Fihn went on to note that critics of ICAN’s success in closing the legal gap in the NPT with the new ban treaty describe its campaigners as “the irrational ones, idealists with no grounding in reality. That the nuclear-armed states will never give up their weapons.”

But we represent the only rational choice. We represent those who refuse to accept nuclear weapons as a fixture in our world, those who refuse to have their fates bound up in a few lines of launch code. Ours is the only reality that is possible. The alternative is unthinkable.

The story of nuclear weapons will have an ending, and it is up to us what that ending will be. Will it be the end of nuclear weapons, or will it be the end of us? One of these things will happen. The only rational course of action is to cease living under the conditions where our mutual destruction is only one impulsive tantrum away.

Fihn also exclaimed, to enthusiastic applause, “Man — not woman! — made nuclear weapons to control others, but instead we are controlled.”

They made us false promises. That by making the consequences of using these weapons so unthinkable it would make any conflict unpalatable. That it would keep us free from war. But far from preventing war, these weapons brought us to the brink multiple times throughout the Cold War.

And in this century, these weapons continue to escalate us towards war and conflict. In Iraq, in Iran, in Kashmir, in North Korea. Their existence propels others to join the nuclear race. They don’t keep us safe, they cause conflict . . . . But they are just weapons. They are just tools. And just as they were created by geopolitical context, they can just as easily be destroyed by placing them in a humanitarian context. That is the task ICAN has set.
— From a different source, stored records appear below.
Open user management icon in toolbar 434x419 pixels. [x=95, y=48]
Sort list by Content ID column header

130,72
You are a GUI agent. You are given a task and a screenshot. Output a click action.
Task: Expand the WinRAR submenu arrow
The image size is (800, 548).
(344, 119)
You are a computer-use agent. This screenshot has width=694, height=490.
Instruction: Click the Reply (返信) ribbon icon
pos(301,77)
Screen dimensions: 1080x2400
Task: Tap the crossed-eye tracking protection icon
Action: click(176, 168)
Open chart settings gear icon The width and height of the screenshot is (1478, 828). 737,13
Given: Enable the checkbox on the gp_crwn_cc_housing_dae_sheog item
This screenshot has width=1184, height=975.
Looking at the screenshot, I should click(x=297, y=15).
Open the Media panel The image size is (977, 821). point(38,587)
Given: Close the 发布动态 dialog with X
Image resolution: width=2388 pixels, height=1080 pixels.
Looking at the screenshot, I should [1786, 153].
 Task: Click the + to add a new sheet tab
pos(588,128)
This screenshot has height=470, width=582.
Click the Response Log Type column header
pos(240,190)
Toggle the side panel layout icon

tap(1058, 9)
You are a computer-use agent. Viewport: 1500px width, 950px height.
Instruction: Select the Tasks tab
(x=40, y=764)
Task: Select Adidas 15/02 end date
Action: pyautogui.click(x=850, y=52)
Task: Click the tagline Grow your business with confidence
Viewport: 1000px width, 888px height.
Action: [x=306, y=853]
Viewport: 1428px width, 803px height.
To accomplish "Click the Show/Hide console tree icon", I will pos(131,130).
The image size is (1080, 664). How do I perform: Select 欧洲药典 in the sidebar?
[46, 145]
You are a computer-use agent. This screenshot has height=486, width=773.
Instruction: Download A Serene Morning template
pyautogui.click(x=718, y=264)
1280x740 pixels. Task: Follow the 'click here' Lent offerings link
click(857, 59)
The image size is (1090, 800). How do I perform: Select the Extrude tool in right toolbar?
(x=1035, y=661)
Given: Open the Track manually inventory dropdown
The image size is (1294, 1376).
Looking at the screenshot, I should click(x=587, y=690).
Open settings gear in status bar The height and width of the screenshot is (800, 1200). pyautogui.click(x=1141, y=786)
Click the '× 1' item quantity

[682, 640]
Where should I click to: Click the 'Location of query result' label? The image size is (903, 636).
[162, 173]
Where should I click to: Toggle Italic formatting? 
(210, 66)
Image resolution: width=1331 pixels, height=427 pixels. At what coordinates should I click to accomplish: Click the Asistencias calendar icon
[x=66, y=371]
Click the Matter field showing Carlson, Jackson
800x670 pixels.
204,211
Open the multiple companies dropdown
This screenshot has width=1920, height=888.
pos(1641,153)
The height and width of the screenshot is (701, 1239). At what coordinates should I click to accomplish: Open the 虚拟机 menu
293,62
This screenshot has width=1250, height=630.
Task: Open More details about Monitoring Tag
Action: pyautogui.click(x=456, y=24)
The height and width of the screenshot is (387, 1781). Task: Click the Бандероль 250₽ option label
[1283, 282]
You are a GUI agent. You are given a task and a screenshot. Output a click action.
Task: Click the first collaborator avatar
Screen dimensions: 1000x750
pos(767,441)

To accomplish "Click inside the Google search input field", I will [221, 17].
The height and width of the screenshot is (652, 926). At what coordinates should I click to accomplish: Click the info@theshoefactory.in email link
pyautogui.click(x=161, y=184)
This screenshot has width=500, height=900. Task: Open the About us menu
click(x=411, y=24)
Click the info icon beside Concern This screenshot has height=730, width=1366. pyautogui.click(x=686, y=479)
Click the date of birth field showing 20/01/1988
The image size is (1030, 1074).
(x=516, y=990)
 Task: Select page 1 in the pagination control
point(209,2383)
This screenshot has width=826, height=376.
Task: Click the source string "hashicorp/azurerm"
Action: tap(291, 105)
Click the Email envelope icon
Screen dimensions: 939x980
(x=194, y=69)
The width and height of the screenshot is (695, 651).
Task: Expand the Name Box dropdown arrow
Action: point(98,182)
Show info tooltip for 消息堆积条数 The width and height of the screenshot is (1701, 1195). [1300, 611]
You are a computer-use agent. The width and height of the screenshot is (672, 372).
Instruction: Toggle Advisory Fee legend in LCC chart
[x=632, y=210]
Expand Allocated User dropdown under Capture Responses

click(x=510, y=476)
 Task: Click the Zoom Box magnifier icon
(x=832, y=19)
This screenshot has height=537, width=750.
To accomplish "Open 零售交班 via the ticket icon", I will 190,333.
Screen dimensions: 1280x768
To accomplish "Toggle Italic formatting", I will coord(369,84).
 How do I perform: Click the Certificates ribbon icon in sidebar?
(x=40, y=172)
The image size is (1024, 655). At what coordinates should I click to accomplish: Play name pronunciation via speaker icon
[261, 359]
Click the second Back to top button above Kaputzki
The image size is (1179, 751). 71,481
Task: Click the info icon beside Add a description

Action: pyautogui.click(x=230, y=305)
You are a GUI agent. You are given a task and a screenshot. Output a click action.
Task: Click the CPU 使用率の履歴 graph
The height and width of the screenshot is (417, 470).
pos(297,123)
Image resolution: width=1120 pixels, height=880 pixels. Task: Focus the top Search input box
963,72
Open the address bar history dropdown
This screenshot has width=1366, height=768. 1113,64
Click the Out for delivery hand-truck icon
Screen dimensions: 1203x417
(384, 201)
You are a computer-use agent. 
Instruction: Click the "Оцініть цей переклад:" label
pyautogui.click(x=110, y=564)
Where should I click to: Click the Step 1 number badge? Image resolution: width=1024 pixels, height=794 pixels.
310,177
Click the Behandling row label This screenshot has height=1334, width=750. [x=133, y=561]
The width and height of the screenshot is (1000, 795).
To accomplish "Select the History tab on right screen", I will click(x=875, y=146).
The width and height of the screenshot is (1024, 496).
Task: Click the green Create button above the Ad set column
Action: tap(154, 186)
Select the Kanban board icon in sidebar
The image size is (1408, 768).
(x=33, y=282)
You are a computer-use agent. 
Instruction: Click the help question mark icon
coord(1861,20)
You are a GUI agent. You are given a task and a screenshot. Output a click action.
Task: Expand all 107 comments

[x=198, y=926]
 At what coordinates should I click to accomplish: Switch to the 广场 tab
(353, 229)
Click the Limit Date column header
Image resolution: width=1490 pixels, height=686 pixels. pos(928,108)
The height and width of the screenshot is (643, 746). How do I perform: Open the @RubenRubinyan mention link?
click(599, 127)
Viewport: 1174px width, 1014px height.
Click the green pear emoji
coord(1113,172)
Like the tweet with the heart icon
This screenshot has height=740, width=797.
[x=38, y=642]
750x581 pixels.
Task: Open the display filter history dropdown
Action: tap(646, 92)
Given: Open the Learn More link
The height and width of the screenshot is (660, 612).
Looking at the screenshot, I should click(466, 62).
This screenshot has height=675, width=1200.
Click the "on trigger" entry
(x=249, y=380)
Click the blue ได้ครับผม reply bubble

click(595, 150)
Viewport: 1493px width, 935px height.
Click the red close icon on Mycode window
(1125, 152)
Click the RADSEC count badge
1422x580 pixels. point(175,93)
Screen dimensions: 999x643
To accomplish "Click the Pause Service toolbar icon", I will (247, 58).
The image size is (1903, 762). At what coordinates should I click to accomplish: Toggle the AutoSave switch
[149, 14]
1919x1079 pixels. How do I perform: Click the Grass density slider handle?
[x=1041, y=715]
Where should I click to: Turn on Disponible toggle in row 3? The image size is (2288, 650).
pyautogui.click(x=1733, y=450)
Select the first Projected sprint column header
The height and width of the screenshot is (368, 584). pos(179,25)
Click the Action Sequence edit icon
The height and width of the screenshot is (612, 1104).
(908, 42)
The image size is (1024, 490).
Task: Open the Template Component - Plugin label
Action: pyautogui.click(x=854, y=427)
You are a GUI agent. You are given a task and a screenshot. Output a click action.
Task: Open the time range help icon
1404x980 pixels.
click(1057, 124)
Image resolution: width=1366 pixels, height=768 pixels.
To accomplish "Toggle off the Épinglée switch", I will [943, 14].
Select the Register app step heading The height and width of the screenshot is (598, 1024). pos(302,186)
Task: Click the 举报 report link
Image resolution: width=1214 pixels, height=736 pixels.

Fihn called on all nations and each of the nine nuclear weapons states individually to join the Treaty on the Prohibition of Nuclear Weapons, saying”
The United States, choose freedom over fear.
Russia, choose disarmament over destruction.
Britain, choose the rule of law over oppression.
France, choose human rights over terror.
China, choose reason over irrationality.
India, choose sense over senselessness.
Pakistan, choose logic over Armageddon.
Israel, choose common sense over obliteration.
North Korea, choose wisdom over ruin.

She also asked the nations “who believe they are sheltered under the umbrella of nuclear weapons, will you be complicit in your own destruction and the destruction of others in your name?”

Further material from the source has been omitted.